Doch so viel wie gegen sie gesprochen haben mag, so viel sprach auch für sie - zumindest sah das der Richter so. Strafmildernd kam ihr so einiges zu Gute. Die Rheuma-Erkrankung, die sie sich in Haft zu gezogen hat, die Tatsache, dass die Presse so viel über sie berichtet hat. Der „Heldenstatus“, den sie durch den Prozess erlangt hat, sei ihre „größte Hypothek“. Wenn man wieder an die Küsschen denkt, die sie an ihre jubelnden Anhänger verteilte, fällt dieser Schluss schwer. Weiter hat sie in ihrer Haft eine Tischlerausbildung gemacht. Sie plant ihr Sozialpädagogikstudium fortzuführen. Das einer eine hat mit Hämmern zu tun, das andere mit Kindern. Beides nichts, was man einer nun vorbestraften Frau anvertrauen würde, die ab und zu mal Leute quält. Doch es kommt ihr auf der Anklagebank zugute
„Tretet auf den Kopf, ihr sollt auf den Kopf treten!“
So wurde Enrico B., ein ehemaliger Stadtrat der NPD, 2018 vor seinem Haus in Leipzig von mehreren maskierten Personen angegriffen. Im Prozess erinnert er sich wie folgt: „Das waren keine gewöhnlichen Schläge, die Angreifer müssen Erfahrung im Kampfsport gehabt haben. Das leite ich daraus ab, dass normalerweise auf Kopf und Gesicht gezielt wird. In diesem Fall wurde jedoch zuerst gezielt auf die Kniegelenke eingetreten. Als ich dann am Boden lag, wurde Pfefferspray verwendet. Dann hörte ich jemanden sagen: ,Tretet auf den Kopf, ihr sollt auf den Kopf treten‘. Und das ist dann auch passiert.“ Berichte über andere Angriffe sind ähnlich brutal: Im gleichen Monat wird er Rechtsextremist Cederic S. in Wurzen von Vermummten überfallen. Sie schlagen mit Totschlägern auf ihn ein. Es kommt zu mehreren Brüchen der Wirbelsäule, zeitweilig besteht Lebensgefahr.
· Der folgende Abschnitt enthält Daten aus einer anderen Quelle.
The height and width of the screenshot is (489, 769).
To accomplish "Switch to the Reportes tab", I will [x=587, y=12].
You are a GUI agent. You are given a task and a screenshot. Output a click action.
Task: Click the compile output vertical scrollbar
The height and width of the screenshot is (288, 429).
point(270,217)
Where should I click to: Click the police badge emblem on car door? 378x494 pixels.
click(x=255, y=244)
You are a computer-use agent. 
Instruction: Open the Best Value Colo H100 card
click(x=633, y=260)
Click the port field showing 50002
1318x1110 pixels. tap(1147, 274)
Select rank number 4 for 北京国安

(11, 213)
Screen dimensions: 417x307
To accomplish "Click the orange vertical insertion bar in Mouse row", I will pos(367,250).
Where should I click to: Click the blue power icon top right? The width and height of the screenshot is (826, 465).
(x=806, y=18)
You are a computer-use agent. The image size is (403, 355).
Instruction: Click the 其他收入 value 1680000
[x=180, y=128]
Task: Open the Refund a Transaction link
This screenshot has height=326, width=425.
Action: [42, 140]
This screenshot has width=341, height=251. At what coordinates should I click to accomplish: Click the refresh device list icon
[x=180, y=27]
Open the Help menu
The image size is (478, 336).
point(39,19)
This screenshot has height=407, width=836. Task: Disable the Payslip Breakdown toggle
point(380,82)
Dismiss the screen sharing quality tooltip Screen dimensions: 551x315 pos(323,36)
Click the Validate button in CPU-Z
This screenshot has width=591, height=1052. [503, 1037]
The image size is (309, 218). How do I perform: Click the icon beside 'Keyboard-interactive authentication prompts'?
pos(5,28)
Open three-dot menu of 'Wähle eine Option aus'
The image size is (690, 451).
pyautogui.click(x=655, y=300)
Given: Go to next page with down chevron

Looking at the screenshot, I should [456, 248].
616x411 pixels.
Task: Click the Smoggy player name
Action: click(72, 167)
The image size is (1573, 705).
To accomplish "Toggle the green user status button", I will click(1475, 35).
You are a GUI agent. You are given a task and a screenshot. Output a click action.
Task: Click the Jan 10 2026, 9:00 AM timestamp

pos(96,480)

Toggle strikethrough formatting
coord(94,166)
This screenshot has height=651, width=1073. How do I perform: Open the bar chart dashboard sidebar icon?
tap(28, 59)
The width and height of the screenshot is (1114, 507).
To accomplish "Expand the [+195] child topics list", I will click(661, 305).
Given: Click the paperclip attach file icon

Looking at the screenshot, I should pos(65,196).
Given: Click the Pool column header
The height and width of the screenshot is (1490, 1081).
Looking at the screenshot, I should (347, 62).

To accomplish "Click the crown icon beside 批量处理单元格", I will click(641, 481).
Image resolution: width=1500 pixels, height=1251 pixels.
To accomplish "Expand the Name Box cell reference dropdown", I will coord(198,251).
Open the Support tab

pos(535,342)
Anfang 2019 attackiert die „Hammerbande“ den Kanalarbeiter Tobias N. Er arbeitet gemeinsam mit Kollegen in der Bornaischen Straße in Leipzig Connewitz. Plötzlich schlagen mehrere Vermummte auf ihn ein. N. wird lebensgefährlich verletzt. Unter den Angreifern soll eine Frau sein. Die Schläger brüllen: „Das ist ein Nazi, der hat das verdient.“ Motiv des Überfalls: Tobias N. trägt im Winter eine Mütze des rechten Modelabels „Greifvogel Wear“.
Im Oktober selben Jahres folgt der Überfall auf die Eisenacher Rechte-Szene-Kneipe „Bull`s Eye“. Sie gehört Leon R.. Der Wirt und fünf Gäste werden mit Baseballschlägern angegriffen.
Ihr Freund ist seit über zwei Jahren untergetaucht
Knapp zwei Monate später wird Leon R. von Freunden nach Hause gefahren. Beim Aussteigen attackieren ihn Vermummte. Er wehrt sich. Da schlagen die Angreifer mit Hämmern auf das Auto – und stechen mit Stangen auf die Fahrzeuginsassen ein. Eine Frauenstimme, berichtet R., soll den Rückzug befohlen haben. Die alarmierte Polizei kann zwei Fahrzeuge stoppen: In einem VW Golf sitzen Lina Engel und Lennart A., der Wagen gehört der Mutter von Lina E., die angebrachten Kennzeichen sind gestohlen.
2020 attackierten rund 20 vermummte Linksextremisten sechs Rechtsextremisten auf dem Bahnhof im sächsischen Wurzen. Die sechs kommen aus Dresden von einem Gedenkmarsch an die Luftangriffe 1945. Sie haben eine Reichskriegsflagge dabei. Vier von ihnen werden bei der Attacke lebensgefährlich verletzt: Lina Engel soll die Strippen gezogen haben. Bei der Überprüfung der Videoaufnahmen stellen Ermittler fest, dass eine Frau und ein Mann die Gruppe im Zug observiert hatten und dann telefonierten. Es soll sich um Lina Engel und ihren Verlobten Johann G. handeln. Das Paar selbst beteiligt sich nicht an dem Überfall.
Johann G. ist seit mehr als zwei Jahren abgetaucht. Doch vielleicht gibt es für das Paar nun nach Linas Freiheit ein freudiges Wiedersehen. Ob wir Lina Engel zum Haftantritt wiedersehen werden, bleibt jedenfalls abzuwarten.